→ Selected extract:
↓↓↓

On February 8, 1940, an announcement was made in the town of Lodz, Poland that hundreds of thousands of Jews would be sent to live in a specially created ghetto.
The city, which was home to 230,000 Jewish residents, would become the site of Poland’s second largest Nazi ghetto, and the only one to completely cut off its inhabitants from any outside access.
The result was a people unprepared for what they would find behind the walls of the notorious Lodz Ghetto.
Establishment of the ghetto was kept secret for months. The Nazi regime was looking for a way to herd the Jewish population in a controllable area, for easy deportation once a final solution for the “Jewish problem” was reached. While under construction, officials told locals the ghetto area was afflicted with contractible disease, to keep curious onlookers away.
Initially, 164,000 Jews were sent to the ghetto, the city’s Jewish population having already been slashed due to fleeing citizens. The ghetto was so cramped, families were packed into flats at an average of three and a half individuals to a room.
Unlike other ghettos the Nazis had set up, Lodz was demanded to remain self sufficient, with the residents made to pay for their own housing, food and sewage disposal. One man, Mordechai Chaim Rumkowski, was put in charge of making sure those demands were met.
With no other way to make ends meet, Rumkowski, himself a Jewish prisoner in the ghetto, devised a system of workhouses within Lodz. Residents of all ages, young and old alike, were given jobs from sewing Nazi badges to milling paper. In exchange, Rumkowski convinced the Nazis to send food supplies as payment for trade and services. No requirement was set on just how much, or of what quality, the food would be.
Rumkowski’s role at the ghetto has faced fierce speculation in the decades that followed World War II. Some have heralded the man as a hero, who kept alive a Jewish community for years longer than it would have survived otherwise. Others have vilified the deputy leader, suspicious of his well-fed cohorts and accusations of corruption.
As years passed at the ghetto, starvation and disease took its toll. Food rations were implemented, and there was hardly ever enough to eat. Each year, the Germans ordered more Jews from neighboring cities into the ghetto, pushing already limited resources to a snapping point.
When deportations to the Chelmno extermination camp began, some in Lodz went willingly, assuming any place had to be better than the barbed wire limits of the ghetto. At one point, the Nazis ordered Rumkowski hand over all the elderly and children for deportment to the gas chambers, prompting a now infamous speech.
“A grievous blow has struck the ghetto. They are asking us to give up the best we possess—the children and the elderly,” Rumkowski shouted. “I never imagined I would be forced to deliver this sacrifice to the altar with my own hands. In my old age, I must stretch out my hands and beg: Brothers and sisters! Hand them over to me! Fathers and mothers: Give me your children!”
In July 1944, deportations to the camps paused for two weeks as Chelmno was dismantled. The Soviets were moving in, and the German officials quickly began sending the Lodz Jews to Auschwitz in response.
When the Soviet army liberated Lodz on January 19, 1945, only 877 of an original 200,000-plus Jewish population remained.

↑↑↑

→ Listed records:
↓↓↓

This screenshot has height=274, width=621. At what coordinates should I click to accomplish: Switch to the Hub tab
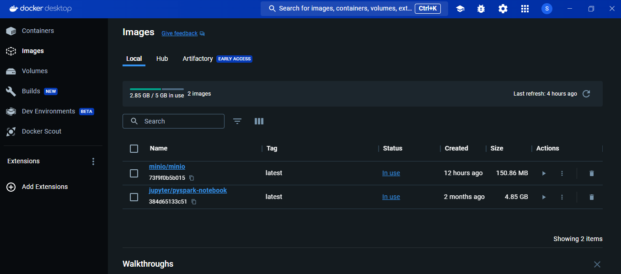[162, 59]
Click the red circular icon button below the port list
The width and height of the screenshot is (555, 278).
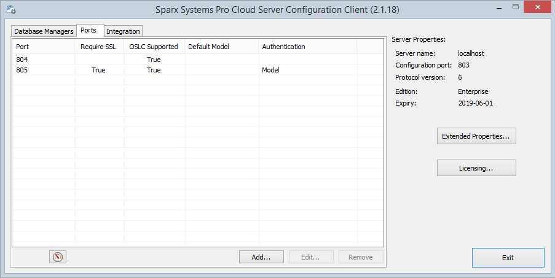pos(58,257)
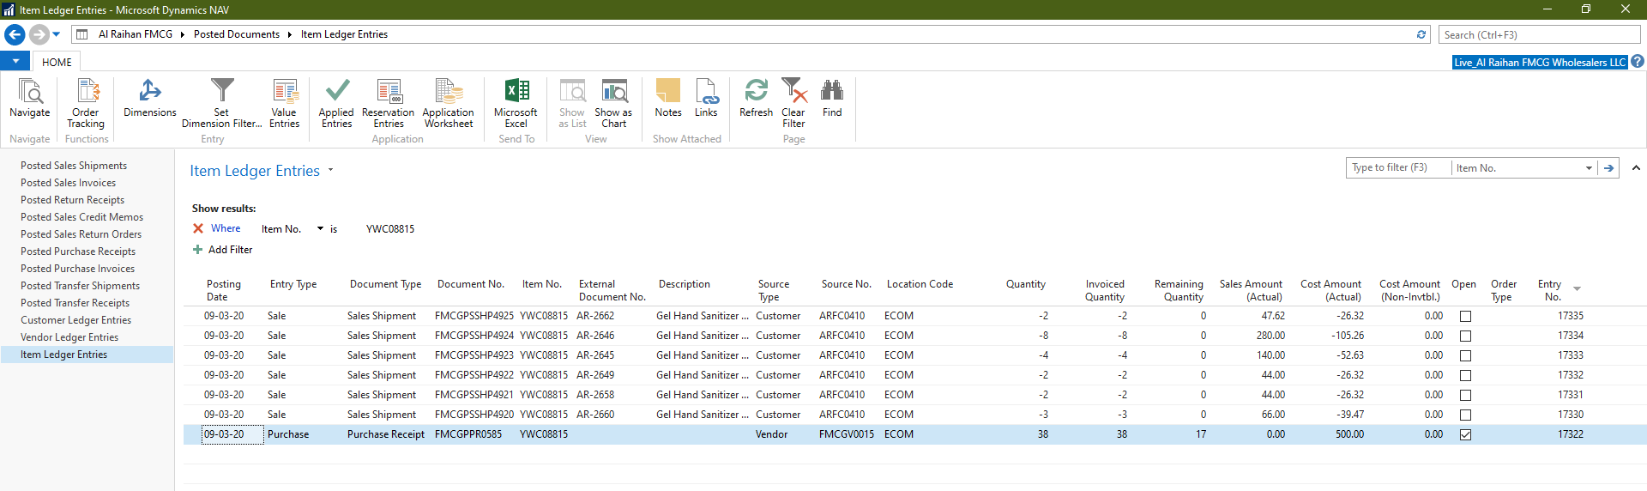This screenshot has height=491, width=1647.
Task: Open the Item Ledger Entries title dropdown
Action: [x=330, y=171]
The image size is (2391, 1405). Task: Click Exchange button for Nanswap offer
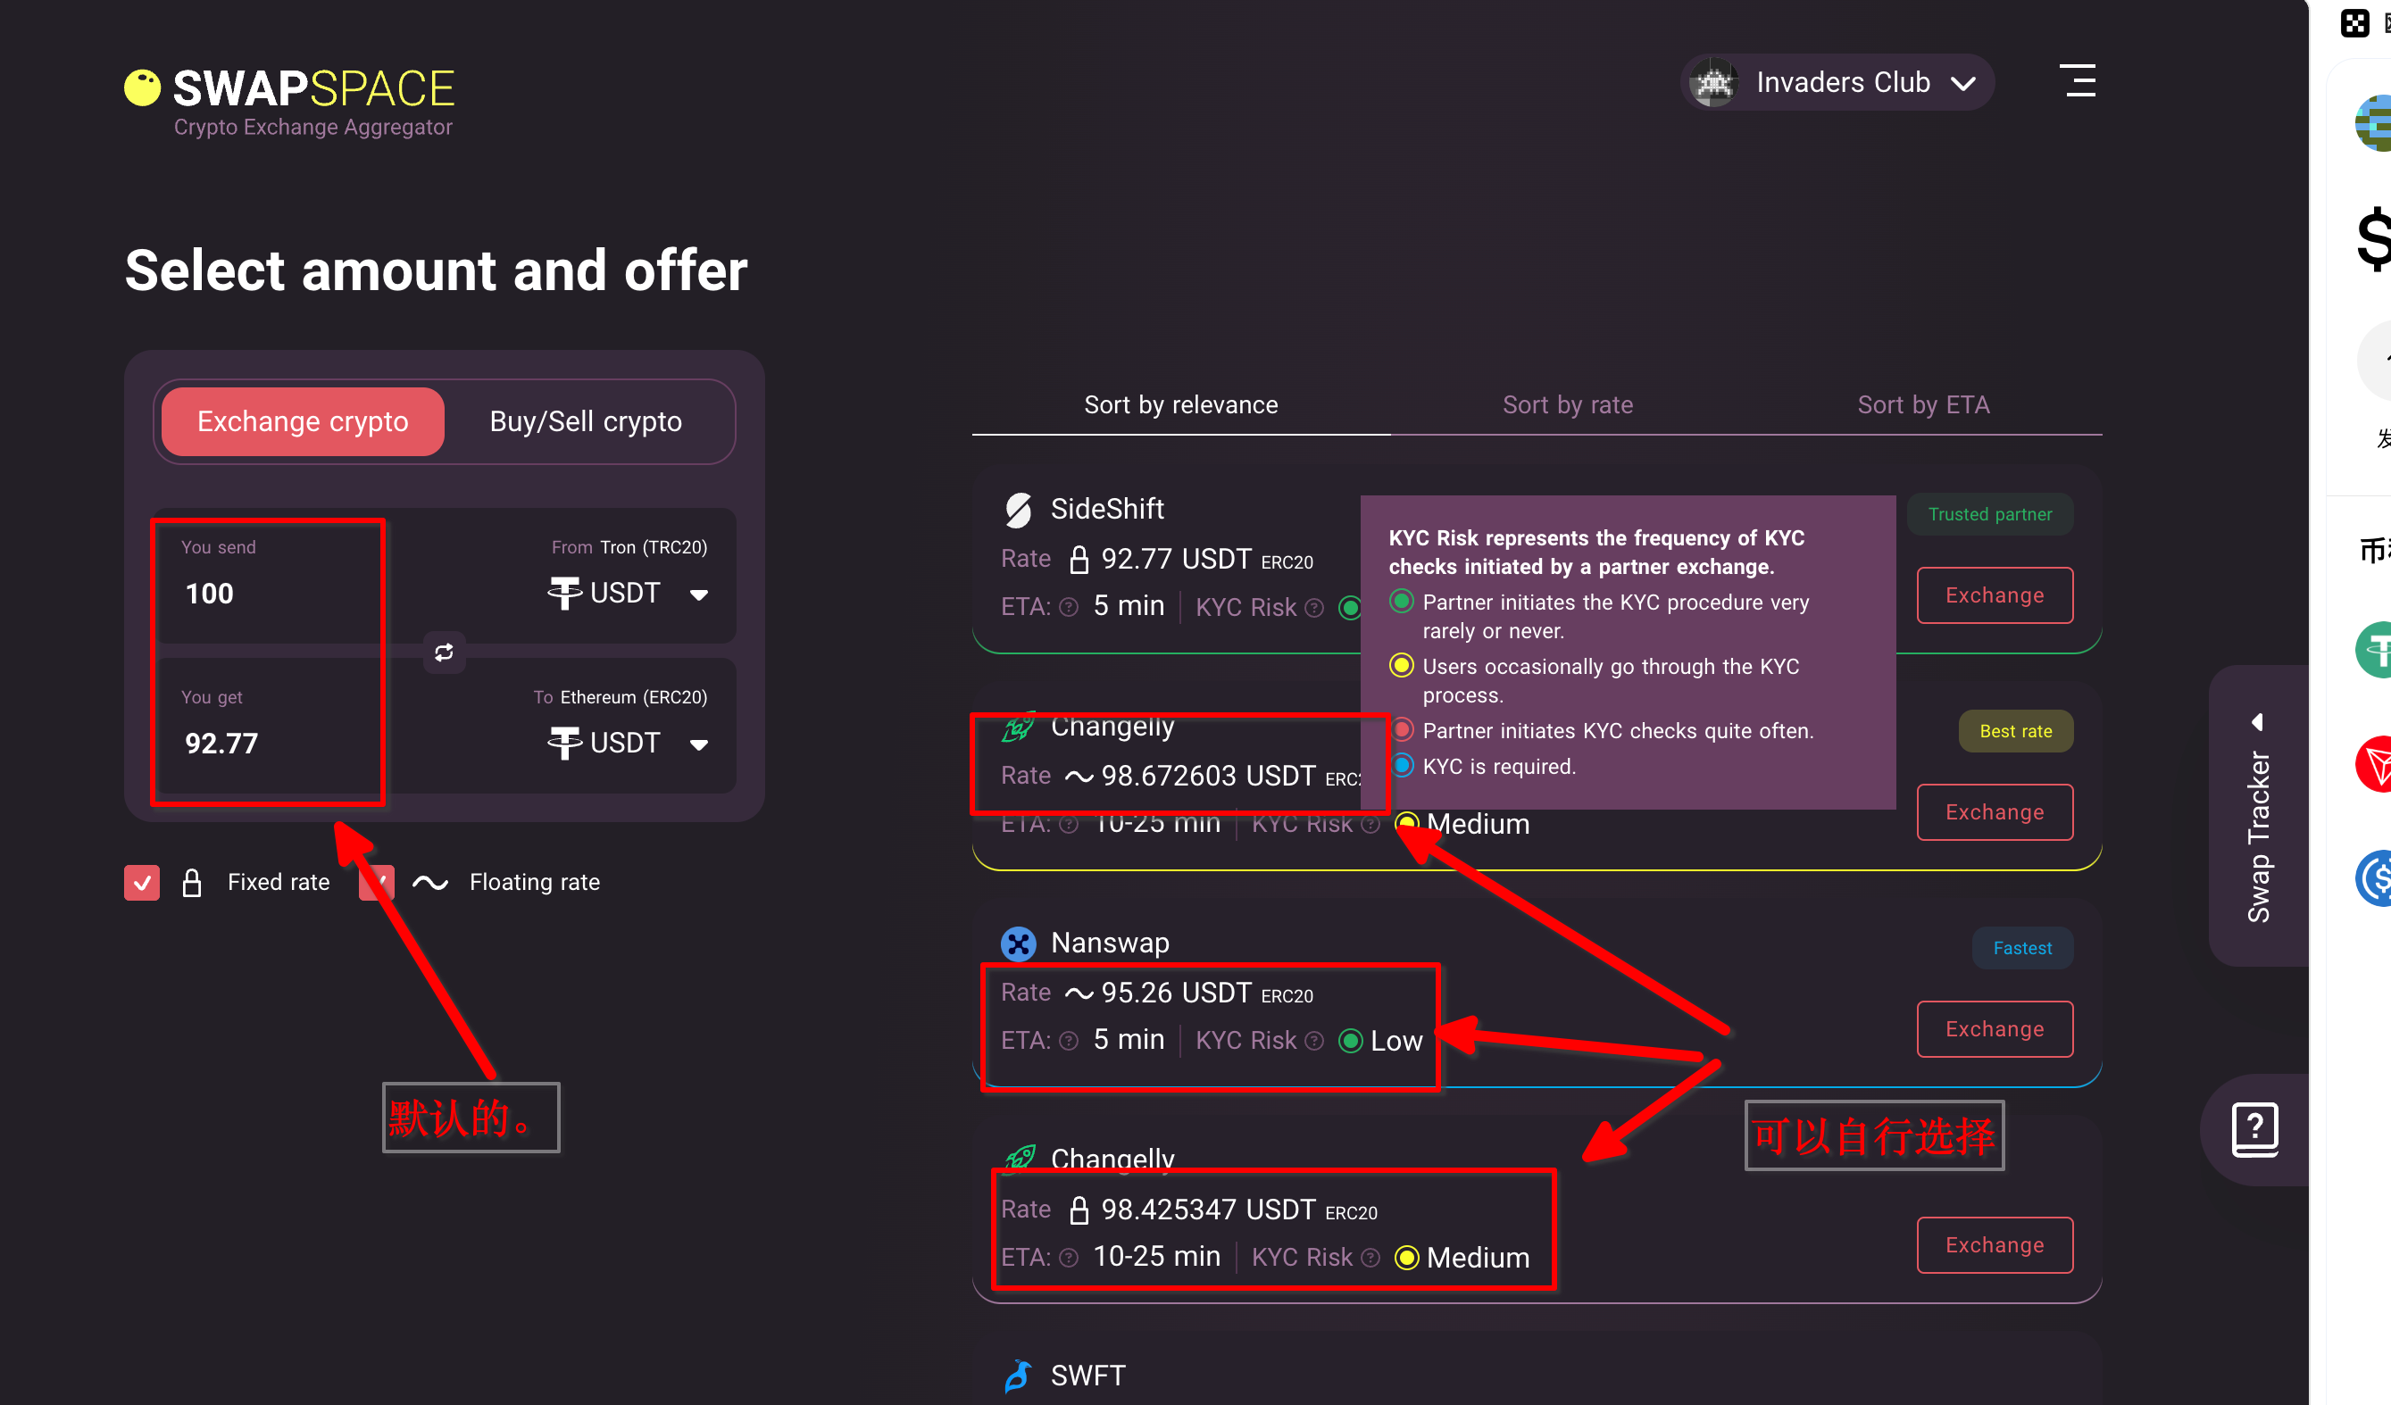coord(1993,1028)
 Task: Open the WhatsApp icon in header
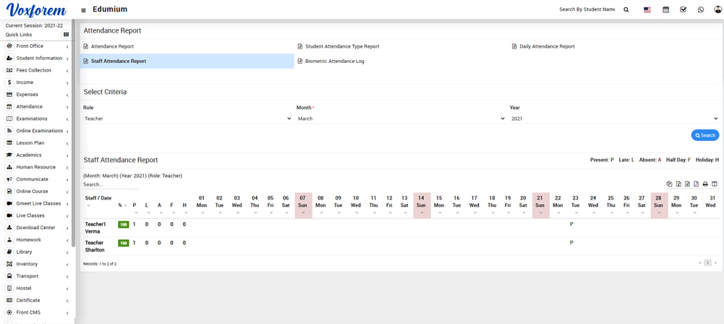click(701, 10)
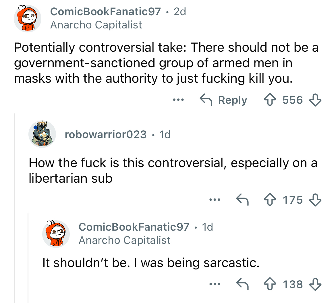Screen dimensions: 336x303
Task: Click robowarrior023's avatar image
Action: (x=42, y=134)
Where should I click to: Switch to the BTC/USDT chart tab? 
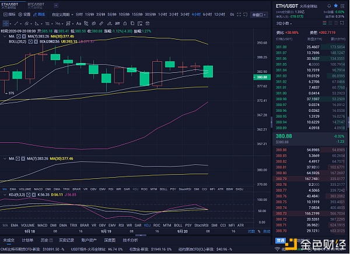pyautogui.click(x=36, y=4)
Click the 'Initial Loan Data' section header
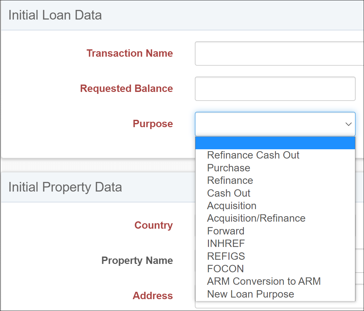The width and height of the screenshot is (364, 311). 55,15
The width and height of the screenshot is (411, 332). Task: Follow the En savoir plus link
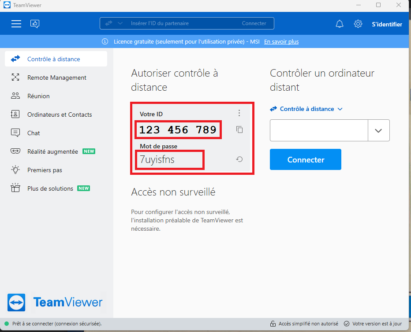click(x=281, y=42)
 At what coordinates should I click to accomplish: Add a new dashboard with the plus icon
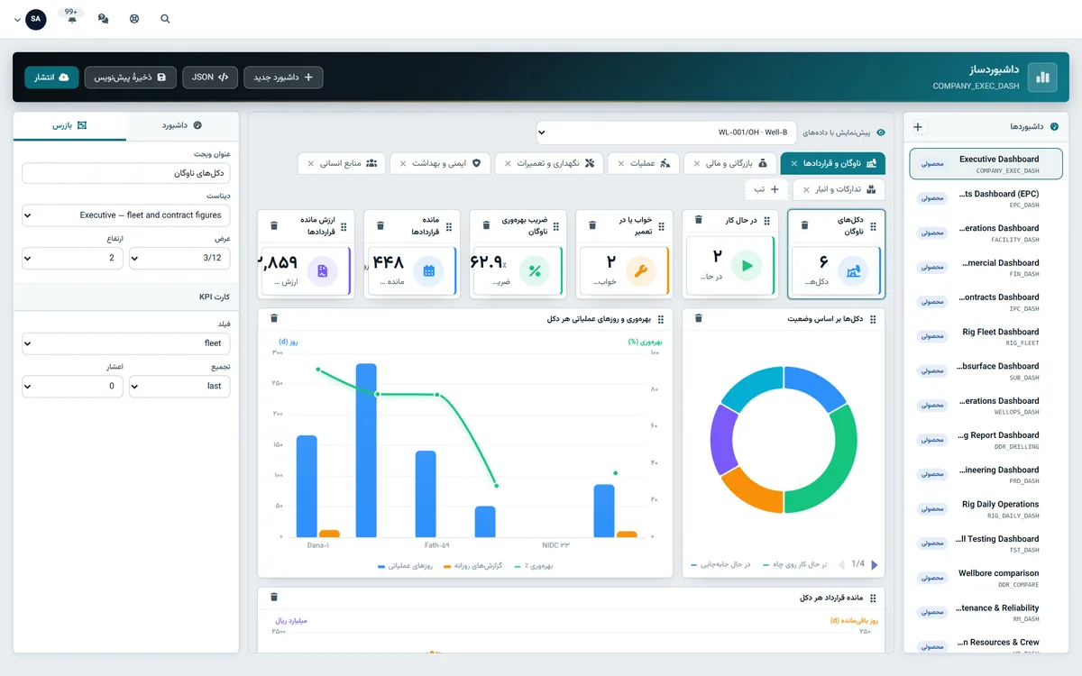coord(919,127)
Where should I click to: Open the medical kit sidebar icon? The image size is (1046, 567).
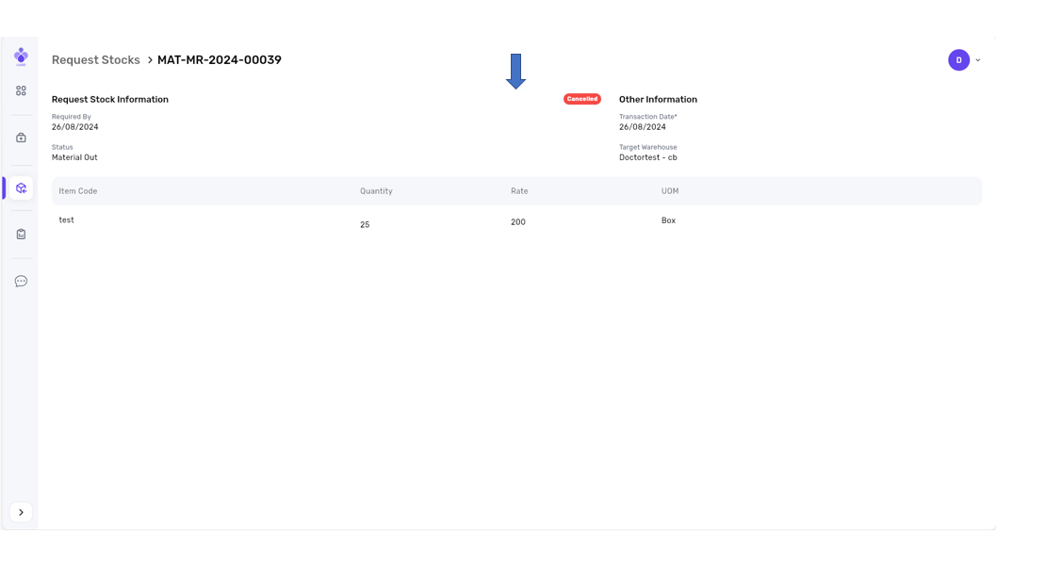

↑↑↑

→ Task requirements:
1. Return the portion of the Lodz Ghetto passage starting with "The result was" and going on through "individuals to a room.".
2. List every calendar date that appears in the Lodz Ghetto passage.
3. According to the Lodz Ghetto passage, how many Jews were initially sent to the ghetto?
Answer from the Lodz Ghetto passage alone.

→ Answers provided:
1.
The result was a people unprepared for what they would find behind the walls of the notorious Lodz Ghetto.
Establishment of the ghetto was kept secret for months. The Nazi regime was looking for a way to herd the Jewish population in a controllable area, for easy deportation once a final solution for the “Jewish problem” was reached. While under construction, officials told locals the ghetto area was afflicted with contractible disease, to keep curious onlookers away.
Initially, 164,000 Jews were sent to the ghetto, the city’s Jewish population having already been slashed due to fleeing citizens. The ghetto was so cramped, families were packed into flats at an average of three and a half individuals to a room.

2. February 8, 1940; July 1944; January 19, 1945

3. 164,000